During the fabrication and development of microarrays, researchers were also interested in increasing the speed at which DNA or RNA could be sequenced. In 1990, the HGP chose to tackle the human genome by using a clone-by-clone strategy, sequencing one chromosome at a time. For the time this was semi-high throughput because most of the experiments and analysis being done by hand, but as the project went on more robotics and computational analysis were incorporated. Eight years into the 15-year HGP, J. Craig Venter believed that shotgun sequencing would speed the project up without affecting the accuracy. The human genome was published by both groups in February 2001 (Lander et al. 2001; Venter et al. 2001).
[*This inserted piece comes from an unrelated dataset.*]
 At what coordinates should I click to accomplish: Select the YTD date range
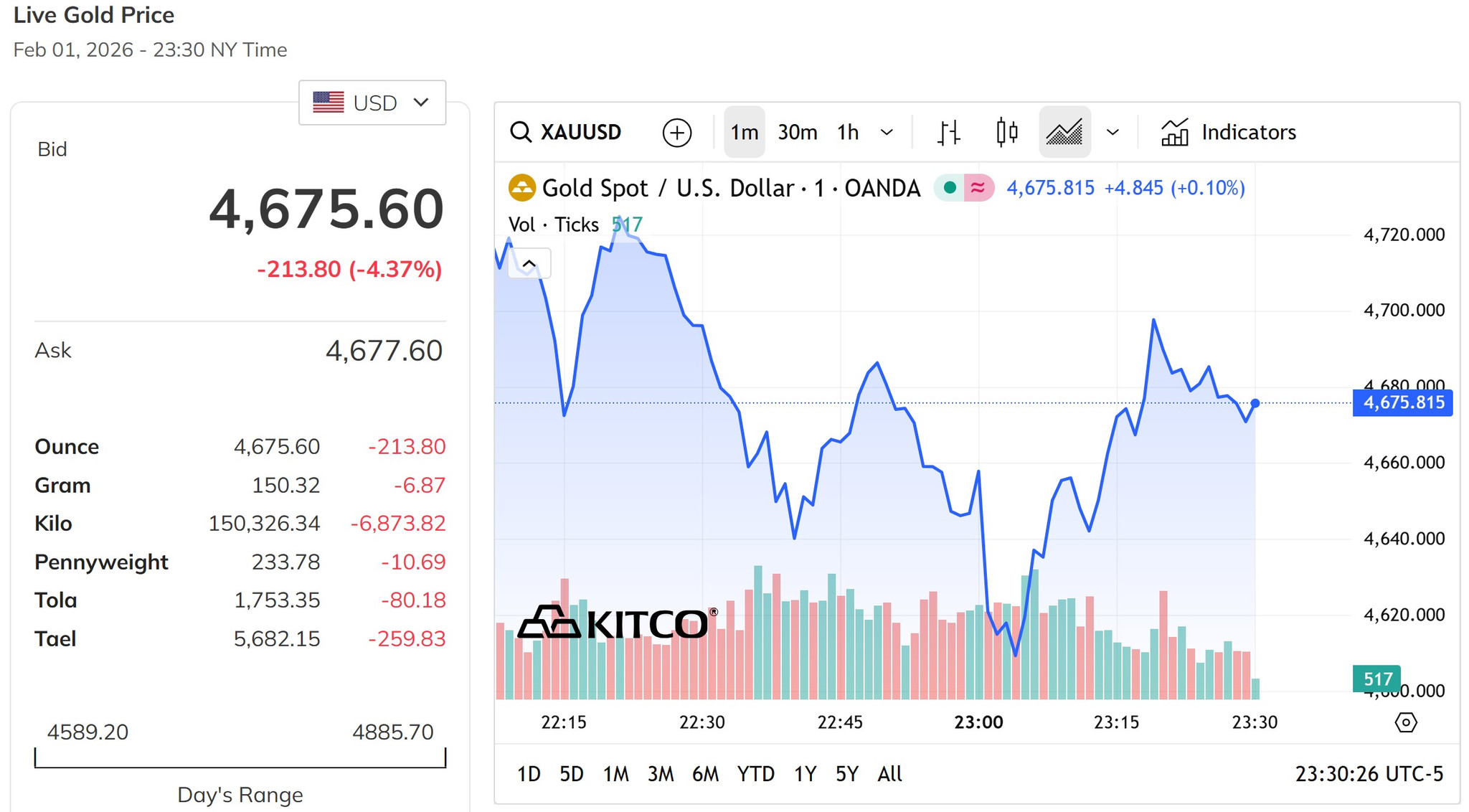pos(755,774)
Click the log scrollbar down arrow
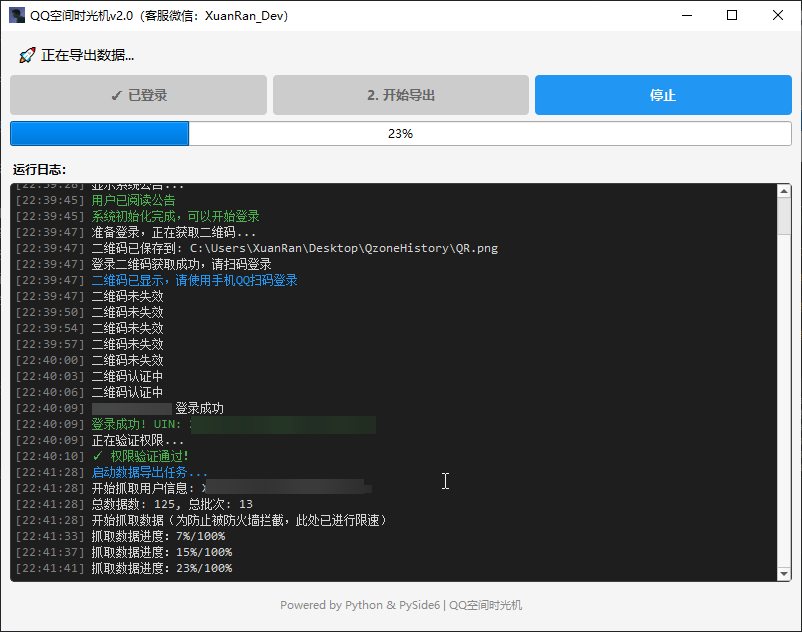The image size is (802, 632). tap(783, 573)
In a post HGP world, microarrays and sequencing have grown leaps and bounds. The availability of complete genomic sequences has led to improvements in both the accuracy and interpretations of the microarrays, as well as other functionalities such as examining alternate splicing. On the sequencing aspect, a number of technologies, known as next-generation sequencing, have now been developed allowing the performance of multiple parallel sequencing reactions at once, giving researchers the ability to obtain vast amounts of sequence data starting from RNA or DNA (Schuster 2008). Sequencing of the entire transcriptome of a given sample is now doable in a quantitative manner (known as RNAseq) (Wang et al. 2009). While it was thought that RNAseq would result in the obsolescence of microarrays, the experience in their use, a high level of understanding of the strengths and weaknesses of microarrays, wide availability of the equipment needed to perform microarray experiments as well as the computer hardware and software necessary for their analysis has resulted in their continued widespread use. Furthermore a large amount of microarray data is shared by researchers through repositories such as Gene Expression Omnibus (GEO, www.ncbi.nlm.nih.gov/geo/) and ArrayExpress (www.ebi.ac.uk/arrayexpress/). The utility of this data has been greatly increased through actions by the research community to set up a series of standards, known as Minimum Information About a Microarray Experiment (MIAME), for the presentation, interpretation, and exchange of microarray experimental data (Brazma et al. 2001).

With this public data availability one can reanalyze such data for genes and conditions of interest. In addition meta-analysis is becoming more and more applicable to microarray data as well as a large number of research interests. Meta-analysis is a combinational technique of independent studies addressing the same or similar hypothesis(s). This allows for the analysis of a larger sample sizes to better represent the population at large. The method reduces type I error, therefore reducing false positives and improving the reliability of the results. Meta-analysis also has the ability to control for between-study variation and can be a useful tool in identifying differences between studies. Overall meta-analysis can be a powerful tool in combining independent data sources in microarray analysis in biomedical studies (Ramasamy et al. 2008).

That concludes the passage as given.